Exercise task – Reproduce word for word the section of the interview about The Folks at Fifty-Eight that starts at "At the time, the" and ends at "as they appear.".

Provided passage –
= = = = = = =

The Folks at Fifty-Eight is set in occupied Europe and The United States, during the immediate aftermath of The Second World War. As espionage novels go, this is a somewhat unfashionable period. At this time there was no Berlin Wall, no KGB, no STASI, and, in a Cold War sense, no acknowledged belligerence between the former Allies. If there was a ‘phoney war’ prior to WWII, then this was The Cold War’s ‘phoney war’.
At the time, the United States and Britain were largely in the grip of post-war euphoria, while mainland Europe was gripped with both the fear and reality of Stalin’s rapidly-descending ‘iron curtain’. This temporary ‘state of flux’ allowed the ‘men in grey’ to plot and scheme, and me, as a novelist, the freedom to take so many little-known facts and weave them into a truly fascinating espionage and conspiracy novel.
What specific themes did you emphasize throughout the novel? What were you trying to get across to the reader?
Apart from the constant blurring of fact and fiction, the overriding theme is one of a decent man’s gradual descent into corruption. If there is a motto, it is ’don’t trust anyone’ no matter how well-intentioned they appear. Everyone in the book has a guilty secret, everyone has a selfish agenda, everyone has a price, and no one is as they appear.
Are the characters real and believable? Can you relate to their predicaments? To what extent do they remind you of yourself or someone you know?
The Folks at Fifty-Eight is based on a true story. The backcloth of little-known fact, is interwoven with the fictitious thread of an espionage and conspiracy thriller, with obvious parallels to the Faustian legend. I have intentionally altered the backgrounds and descriptions of certain key characters, but kept the story historically accurate, with personalities, motivations, and activities as close to the truth as possible.
For example. . .
Marcus Allum (Hammond’s boss at The State Department) is based on Frank Wisner; the ‘handler’ of defector Reinhard Gehlen, who ran an Eastern European spy network for the U.S. Wisner was a former OSS chief in the Balkans, a manic depressive who later became head of CIA covert operations.
The character of Daniel Chambers (The sinister manipulator of both Allum and Hammond) is based on Allen Dulles. The former President of the Council on Foreign Relations later became the longest-serving head of the CIA.
The character of Morton Simmonds (The FBI agent from whom Hammond finally discovers much of the truth) is based on Indiana State graduate William King (Bill) Harvey: the senior FBI agent who headed up almost two-hundred-and-fifty agents, in a largely unsuccessful purge of the Federal Government and White House.
History records that Lavrenti Beria was, arguably, Stalin’s most infamous henchman; a mass-murderer, and serial rapist, who controlled Stalin’s terror apparatus from his third-floor office in The Lubyanka. Perhaps less known is that Beria was also an espionage genius, who devised and implemented one of the greatest espionage coups of all time.
How do characters change or evolve throughout the course of the story? What events trigger such changes?
On the whole, I have received some fantastic reviews, particular when it came to characterisation, and I would like to thank those who have given up their time to provide feedback and encouragement. However,  one or two of the critics felt the ending was flawed, because they felt the hero, Hammond, does something out of character. This was the most disappointing criticism I received, because I tried, throughout, to show how Hammond’s values are slowly and inexorably compromised. Given that progressive degeneration, the ending should not have come as any great surprise, and lest anyone forget. . .  this is the first book in a trilogy. There will be plenty of time and opportunity for salvation or a change of heart.
In what ways do the events in the books reveal evidence of your world view?

= = = = = = =

Data excerpt –

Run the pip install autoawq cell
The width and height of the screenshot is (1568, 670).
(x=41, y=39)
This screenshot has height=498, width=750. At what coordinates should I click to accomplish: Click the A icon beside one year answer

= = = = = = =

Full output –
At the time, the United States and Britain were largely in the grip of post-war euphoria, while mainland Europe was gripped with both the fear and reality of Stalin’s rapidly-descending ‘iron curtain’. This temporary ‘state of flux’ allowed the ‘men in grey’ to plot and scheme, and me, as a novelist, the freedom to take so many little-known facts and weave them into a truly fascinating espionage and conspiracy novel.
What specific themes did you emphasize throughout the novel? What were you trying to get across to the reader?
Apart from the constant blurring of fact and fiction, the overriding theme is one of a decent man’s gradual descent into corruption. If there is a motto, it is ’don’t trust anyone’ no matter how well-intentioned they appear. Everyone in the book has a guilty secret, everyone has a selfish agenda, everyone has a price, and no one is as they appear.